We have bought home a rescue bunny today. He is 11 weeks old, and just lovely.

I'd love to hear any tips on how best to keep him. He is currently in a large cage, and is just getting used to the place. I have pellets, and he has a small bowl of them in with him.

I'll be making the place safe tomorrow (wires etc)
Any other information that would make him happy, and keep him friendly would be lovely. I've read so many negative things about them biting or scratching, it would be nice to hear otherwise.
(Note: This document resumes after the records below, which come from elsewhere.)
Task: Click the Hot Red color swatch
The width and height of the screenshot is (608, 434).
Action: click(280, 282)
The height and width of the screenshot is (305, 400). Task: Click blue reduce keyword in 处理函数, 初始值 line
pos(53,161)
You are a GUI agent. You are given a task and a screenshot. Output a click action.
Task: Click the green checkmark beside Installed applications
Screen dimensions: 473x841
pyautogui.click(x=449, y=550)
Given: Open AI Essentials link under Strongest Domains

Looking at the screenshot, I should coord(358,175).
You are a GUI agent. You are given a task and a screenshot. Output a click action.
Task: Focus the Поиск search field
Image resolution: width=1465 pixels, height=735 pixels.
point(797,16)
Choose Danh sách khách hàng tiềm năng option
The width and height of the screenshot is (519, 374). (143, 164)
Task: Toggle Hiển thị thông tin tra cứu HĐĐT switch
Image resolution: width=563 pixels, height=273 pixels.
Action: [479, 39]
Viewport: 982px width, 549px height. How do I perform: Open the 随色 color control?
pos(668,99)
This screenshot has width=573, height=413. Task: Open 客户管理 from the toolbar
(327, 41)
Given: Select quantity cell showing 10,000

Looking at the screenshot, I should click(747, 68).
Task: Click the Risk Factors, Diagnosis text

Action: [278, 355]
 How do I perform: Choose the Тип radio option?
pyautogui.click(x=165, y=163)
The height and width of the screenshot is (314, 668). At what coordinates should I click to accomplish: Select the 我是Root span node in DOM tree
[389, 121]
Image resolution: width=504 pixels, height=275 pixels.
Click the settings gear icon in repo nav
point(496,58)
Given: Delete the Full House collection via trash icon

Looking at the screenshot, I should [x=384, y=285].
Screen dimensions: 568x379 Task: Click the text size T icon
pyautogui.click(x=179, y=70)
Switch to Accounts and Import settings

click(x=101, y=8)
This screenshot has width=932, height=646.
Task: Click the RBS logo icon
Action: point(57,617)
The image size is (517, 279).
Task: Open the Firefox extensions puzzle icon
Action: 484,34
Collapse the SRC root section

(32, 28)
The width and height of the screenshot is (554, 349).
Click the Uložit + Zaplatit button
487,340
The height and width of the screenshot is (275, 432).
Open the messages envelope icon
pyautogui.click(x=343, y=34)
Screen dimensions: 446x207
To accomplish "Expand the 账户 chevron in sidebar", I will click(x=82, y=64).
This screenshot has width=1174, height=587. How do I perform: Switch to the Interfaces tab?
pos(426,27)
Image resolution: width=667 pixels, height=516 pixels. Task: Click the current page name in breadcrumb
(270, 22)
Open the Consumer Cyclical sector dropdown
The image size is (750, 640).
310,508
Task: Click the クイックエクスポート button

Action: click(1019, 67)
TheScottishPlay Sun 08-Oct-17 18:12:56

Let him come to you. Rabbits are happiest with four paws on the ground. Sit on the floor near but not too close and do your own thing, maybe with a pellet in your hand.
Feed good quality pellets like Science Selective Junior then move onto ordinary Science Selective.
Lots of people say no veg until 6 months but ours were rescue too and had had kale and parsley at the centre so we continued.
Rabbits need plenty of exercise time to free run and a large 6ft x 6ft enclosure ideally.
Push hay as the vast majority of his diet (80%). It is needed for teeth and digestive health. You can give Alfalfa until 3/4 months to help him grow then move to timothy etc. There are hundreds of types of hay, experiment to find one he likes. Some websites eg The Hay Experts give taster packs.
If he is going to spend lots of time with you he will be happy to be an only bun but ideally they are sociable and like a friend. Perhaps think about a neutered female friend in the future. The rescue centre may offer bonding facilities.
If you see him off his food, hunched up or listless get him to a vet immediately. Rabbits go down hill with gut stasis very quickly and it kills fast.
Get him vaccinated and neutered.
There's lots more advice on the RWAF website re toys, behaviours etc.
Enjoy your bunny. They are adorable, mischievious little bundles of fun.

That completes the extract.